I love this story.  I love to think that in one fell swoop, in a matter of a few hours, God could sashay down from on high and give me a lickin’ that will adjust me to proper tickin’!  The part of me that is tired of constant striving- like the diet that just won’t yield the desired results- would embrace even a few days of such a tussle.  Truthfully, it just continues to be a process for me, but with some subtle changes of late.  There are messages I cannot ignore.  There are realities pressing in that threaten the integrity of my deepest Self.  I must act, or perhaps face years of denying what is Truth, and this will wither me.  Perhaps my hip has been touched and I am limping slightly, and I am finally ready for the face-to-face.  The alternative is unthinkable, finally.  Leave Your Mooring.  Something has to change.  I must be braver than I have been, and trust that I will be fed wherever I am led.  Heck, I just have to trust I will be LED.  Because I will.  I know this in my inmost places.  I am just biding my time in KNOWING, instead of ACTING it so.

To re-phrase the Byrds’ lovely lyric:  there is a time to read so many, many spiritual books; a time to listen; a time to write and fold the papers and put them away; and a time to take them out, polish them up, and send them off.  There is a time to put all that you know into practice.  To not pull out any more resources to see what they suggest about what to do next.  You see, your Deepest Self already knows Truth.  She has written it from the beginning of time, abides with it outside the realms of time and space, and speaks it even now.  Just trust.  And Leave Your Mooring.  Now.

Responses

What a wonderful post.
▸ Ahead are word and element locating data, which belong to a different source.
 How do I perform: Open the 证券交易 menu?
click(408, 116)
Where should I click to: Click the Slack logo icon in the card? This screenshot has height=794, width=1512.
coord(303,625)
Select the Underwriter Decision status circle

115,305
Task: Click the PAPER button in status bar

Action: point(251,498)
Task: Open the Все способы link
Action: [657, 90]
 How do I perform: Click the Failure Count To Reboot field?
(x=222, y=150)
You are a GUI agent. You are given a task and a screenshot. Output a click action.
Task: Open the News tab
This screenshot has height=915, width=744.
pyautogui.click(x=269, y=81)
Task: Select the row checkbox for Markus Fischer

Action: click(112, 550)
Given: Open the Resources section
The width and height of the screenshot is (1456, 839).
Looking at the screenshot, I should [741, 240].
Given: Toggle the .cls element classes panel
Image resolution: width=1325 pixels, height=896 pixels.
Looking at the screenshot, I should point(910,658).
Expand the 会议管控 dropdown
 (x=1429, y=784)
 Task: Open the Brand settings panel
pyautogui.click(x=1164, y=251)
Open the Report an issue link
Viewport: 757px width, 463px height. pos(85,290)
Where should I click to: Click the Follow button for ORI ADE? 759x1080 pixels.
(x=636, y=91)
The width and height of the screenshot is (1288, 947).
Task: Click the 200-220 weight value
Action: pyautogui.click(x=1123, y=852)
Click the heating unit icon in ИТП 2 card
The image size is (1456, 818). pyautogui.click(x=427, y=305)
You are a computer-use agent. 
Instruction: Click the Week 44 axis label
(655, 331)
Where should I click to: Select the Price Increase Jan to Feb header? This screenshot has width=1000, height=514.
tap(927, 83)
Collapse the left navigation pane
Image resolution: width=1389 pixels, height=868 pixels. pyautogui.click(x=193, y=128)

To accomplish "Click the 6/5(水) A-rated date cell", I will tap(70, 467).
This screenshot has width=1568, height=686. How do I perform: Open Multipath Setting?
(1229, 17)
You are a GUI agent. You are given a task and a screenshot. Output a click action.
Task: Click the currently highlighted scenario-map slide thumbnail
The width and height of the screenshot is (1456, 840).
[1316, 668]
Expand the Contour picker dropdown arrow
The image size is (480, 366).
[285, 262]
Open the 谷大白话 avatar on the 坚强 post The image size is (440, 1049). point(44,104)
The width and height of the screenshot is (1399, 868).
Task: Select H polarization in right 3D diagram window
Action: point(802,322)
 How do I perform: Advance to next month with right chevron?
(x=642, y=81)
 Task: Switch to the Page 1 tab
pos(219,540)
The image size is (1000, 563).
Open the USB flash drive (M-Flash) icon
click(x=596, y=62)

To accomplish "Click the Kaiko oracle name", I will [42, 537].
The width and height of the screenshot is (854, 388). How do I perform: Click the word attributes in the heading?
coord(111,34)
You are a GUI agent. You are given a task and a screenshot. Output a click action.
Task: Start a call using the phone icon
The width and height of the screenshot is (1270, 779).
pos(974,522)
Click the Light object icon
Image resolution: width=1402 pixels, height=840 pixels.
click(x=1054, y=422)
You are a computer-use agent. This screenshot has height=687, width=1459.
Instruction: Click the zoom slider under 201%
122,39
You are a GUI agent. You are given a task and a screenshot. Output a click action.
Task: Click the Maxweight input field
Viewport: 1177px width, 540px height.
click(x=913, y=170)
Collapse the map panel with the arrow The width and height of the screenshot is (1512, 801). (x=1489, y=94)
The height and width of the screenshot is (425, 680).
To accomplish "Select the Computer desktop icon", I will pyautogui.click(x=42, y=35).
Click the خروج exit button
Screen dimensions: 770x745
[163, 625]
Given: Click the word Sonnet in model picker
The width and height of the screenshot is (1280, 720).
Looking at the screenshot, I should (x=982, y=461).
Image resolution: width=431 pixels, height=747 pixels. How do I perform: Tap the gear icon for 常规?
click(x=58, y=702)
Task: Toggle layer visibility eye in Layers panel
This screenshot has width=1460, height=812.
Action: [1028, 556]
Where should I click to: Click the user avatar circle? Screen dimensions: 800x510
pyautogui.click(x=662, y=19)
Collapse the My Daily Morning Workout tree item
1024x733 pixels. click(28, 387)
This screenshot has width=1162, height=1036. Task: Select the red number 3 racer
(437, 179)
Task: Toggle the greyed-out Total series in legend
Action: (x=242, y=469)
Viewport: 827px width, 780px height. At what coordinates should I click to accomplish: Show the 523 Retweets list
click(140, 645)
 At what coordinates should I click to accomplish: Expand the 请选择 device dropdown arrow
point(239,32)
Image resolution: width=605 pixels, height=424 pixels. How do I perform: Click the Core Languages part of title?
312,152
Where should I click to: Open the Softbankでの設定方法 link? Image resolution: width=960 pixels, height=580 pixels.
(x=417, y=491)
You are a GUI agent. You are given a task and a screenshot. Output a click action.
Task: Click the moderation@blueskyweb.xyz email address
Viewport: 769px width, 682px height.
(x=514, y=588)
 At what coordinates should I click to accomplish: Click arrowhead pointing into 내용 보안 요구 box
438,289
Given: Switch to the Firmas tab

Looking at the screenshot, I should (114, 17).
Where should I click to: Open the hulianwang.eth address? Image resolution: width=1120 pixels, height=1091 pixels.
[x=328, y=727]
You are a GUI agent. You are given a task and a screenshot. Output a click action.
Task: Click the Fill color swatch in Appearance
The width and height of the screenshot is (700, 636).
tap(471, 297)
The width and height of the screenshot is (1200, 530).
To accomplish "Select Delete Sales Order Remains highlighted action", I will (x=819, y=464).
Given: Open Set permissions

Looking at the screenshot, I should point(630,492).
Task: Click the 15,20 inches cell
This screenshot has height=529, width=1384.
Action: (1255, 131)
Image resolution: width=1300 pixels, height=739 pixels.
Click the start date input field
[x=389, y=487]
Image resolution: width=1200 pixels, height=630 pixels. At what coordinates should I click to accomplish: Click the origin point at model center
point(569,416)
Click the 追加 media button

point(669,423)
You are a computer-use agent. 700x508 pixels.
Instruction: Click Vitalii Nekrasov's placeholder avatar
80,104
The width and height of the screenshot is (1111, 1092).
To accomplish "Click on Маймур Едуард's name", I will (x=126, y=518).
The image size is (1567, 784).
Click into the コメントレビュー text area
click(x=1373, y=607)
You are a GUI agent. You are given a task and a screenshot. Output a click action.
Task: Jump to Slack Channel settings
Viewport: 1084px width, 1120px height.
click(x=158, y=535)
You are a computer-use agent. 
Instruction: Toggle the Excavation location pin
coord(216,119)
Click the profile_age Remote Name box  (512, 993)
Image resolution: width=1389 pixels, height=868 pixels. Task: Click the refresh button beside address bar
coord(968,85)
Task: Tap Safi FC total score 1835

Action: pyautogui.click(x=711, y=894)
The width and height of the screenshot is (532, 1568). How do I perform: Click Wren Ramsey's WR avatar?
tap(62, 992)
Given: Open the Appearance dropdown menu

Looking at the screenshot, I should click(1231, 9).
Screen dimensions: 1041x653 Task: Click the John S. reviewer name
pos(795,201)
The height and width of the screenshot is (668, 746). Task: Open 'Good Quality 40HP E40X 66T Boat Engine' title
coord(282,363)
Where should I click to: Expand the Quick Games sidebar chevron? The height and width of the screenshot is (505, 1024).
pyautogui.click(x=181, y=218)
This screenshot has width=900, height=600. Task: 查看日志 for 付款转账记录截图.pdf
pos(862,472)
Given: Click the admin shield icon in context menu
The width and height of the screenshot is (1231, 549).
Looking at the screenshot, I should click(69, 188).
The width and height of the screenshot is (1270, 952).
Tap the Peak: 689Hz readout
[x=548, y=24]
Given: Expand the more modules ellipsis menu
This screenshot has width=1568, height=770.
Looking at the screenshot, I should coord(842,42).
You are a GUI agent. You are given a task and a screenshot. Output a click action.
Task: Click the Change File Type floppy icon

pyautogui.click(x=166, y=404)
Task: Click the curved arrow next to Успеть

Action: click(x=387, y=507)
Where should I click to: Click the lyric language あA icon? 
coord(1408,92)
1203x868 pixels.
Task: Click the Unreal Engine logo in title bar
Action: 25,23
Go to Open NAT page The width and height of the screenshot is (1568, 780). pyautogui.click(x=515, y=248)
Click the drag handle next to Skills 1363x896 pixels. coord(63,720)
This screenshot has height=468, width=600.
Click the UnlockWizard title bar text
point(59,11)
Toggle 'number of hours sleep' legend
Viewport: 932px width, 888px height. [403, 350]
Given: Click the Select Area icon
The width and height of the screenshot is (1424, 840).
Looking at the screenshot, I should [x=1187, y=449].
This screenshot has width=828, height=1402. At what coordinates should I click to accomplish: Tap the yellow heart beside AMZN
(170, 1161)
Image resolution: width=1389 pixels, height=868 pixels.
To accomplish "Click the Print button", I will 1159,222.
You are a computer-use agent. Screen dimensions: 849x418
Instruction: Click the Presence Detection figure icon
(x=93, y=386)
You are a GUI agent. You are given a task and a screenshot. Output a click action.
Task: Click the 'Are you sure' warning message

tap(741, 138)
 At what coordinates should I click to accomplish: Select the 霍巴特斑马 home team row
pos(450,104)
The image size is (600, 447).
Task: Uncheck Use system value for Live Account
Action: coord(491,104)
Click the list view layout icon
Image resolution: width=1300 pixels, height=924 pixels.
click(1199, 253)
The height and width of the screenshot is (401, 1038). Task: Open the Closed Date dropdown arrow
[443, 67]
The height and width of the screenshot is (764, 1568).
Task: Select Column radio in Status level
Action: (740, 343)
It takes tremendous bravery to trust that much. We risk nothing because we are afraid, but in doing so, we risk so much more.

Wise words. Thank you for that.

Thanks for dropping by again, Andy!

I lost my mooring last fall. Hanging on nearly killed me. I still try to cling so goddamned tightly, but I know now I can at least float if I let go. So I let go here and there.

Ian just learned to ride a 2 wheeler yesterday. I think your experience and mine are like his. He resisted and resisted out of fear of crashing. Once he finally trusted himself to pedal and steer, he was like taking to flight. I suppose we have our own 5 year olds unwilling to pedal.